第53話 ユカ「デートしようよ」

 エアコンが切れてすっかり暑くなった室内で額に汗を浮かべながら目を覚ましたた朝、俺はスマホを手に取ると時計は既に10時を過ぎていた。

 そしてよく見ればスマホには着信が一件来ていた。

 履歴を確認すると、着信相手はユカからだった。朝の7時に電話をかけてくるなんて余程の急用だったのだろうか。

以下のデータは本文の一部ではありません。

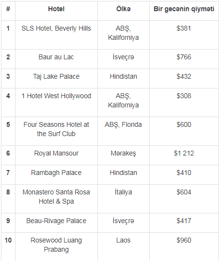Select the SLS Hotel, Beverly Hills cell
This screenshot has height=261, width=219.
point(56,29)
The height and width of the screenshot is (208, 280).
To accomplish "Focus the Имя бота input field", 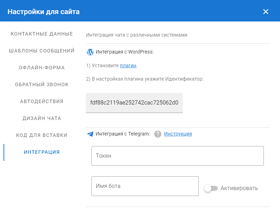I will [x=145, y=186].
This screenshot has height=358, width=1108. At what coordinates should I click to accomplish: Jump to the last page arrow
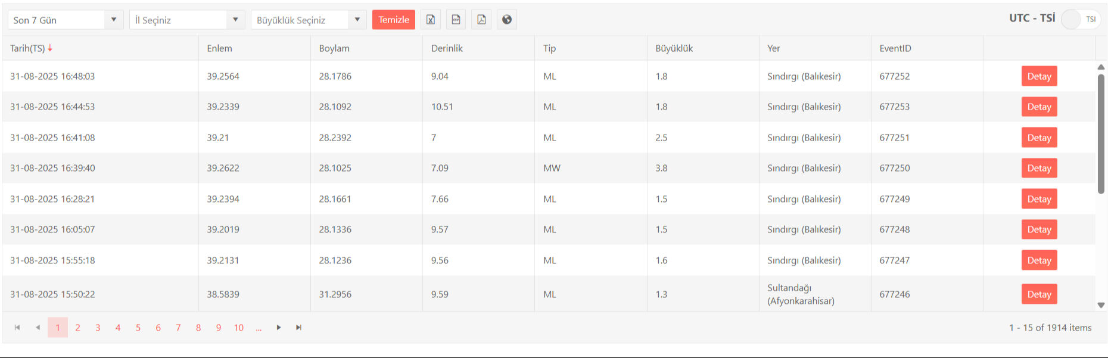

 俺は顔を洗いながらユカに着信を返してみる。3時間も過ぎて返事を返す辺り俺もダメダメだなと思うが、寝ていたから仕方がないだろう。

 なにせ昨日は夕方までミカと寝ていたのだ。そのせいで夜は中々寝付けず、就寝できたのは結局明け方になってのことだった。


 いくら夏休みだからってこのままだと生活リズムが崩れていかんな。

 ここらできちんと朝方の生活に戻さないとな。……元々夜型だったからあまり替わっていない気もするが、そこは気にしないでおこう。

 翌日学校があるのに徹夜するのと、休日に徹夜するのとでは全然違う。休日の半分を寝て過ごしたら勿体なさを感じてしまうし。

 学校で寝ても別に誰も気にしないだろうさ。せいぜい試験勉強で俺が泣きを見る羽目になる程度のことだ。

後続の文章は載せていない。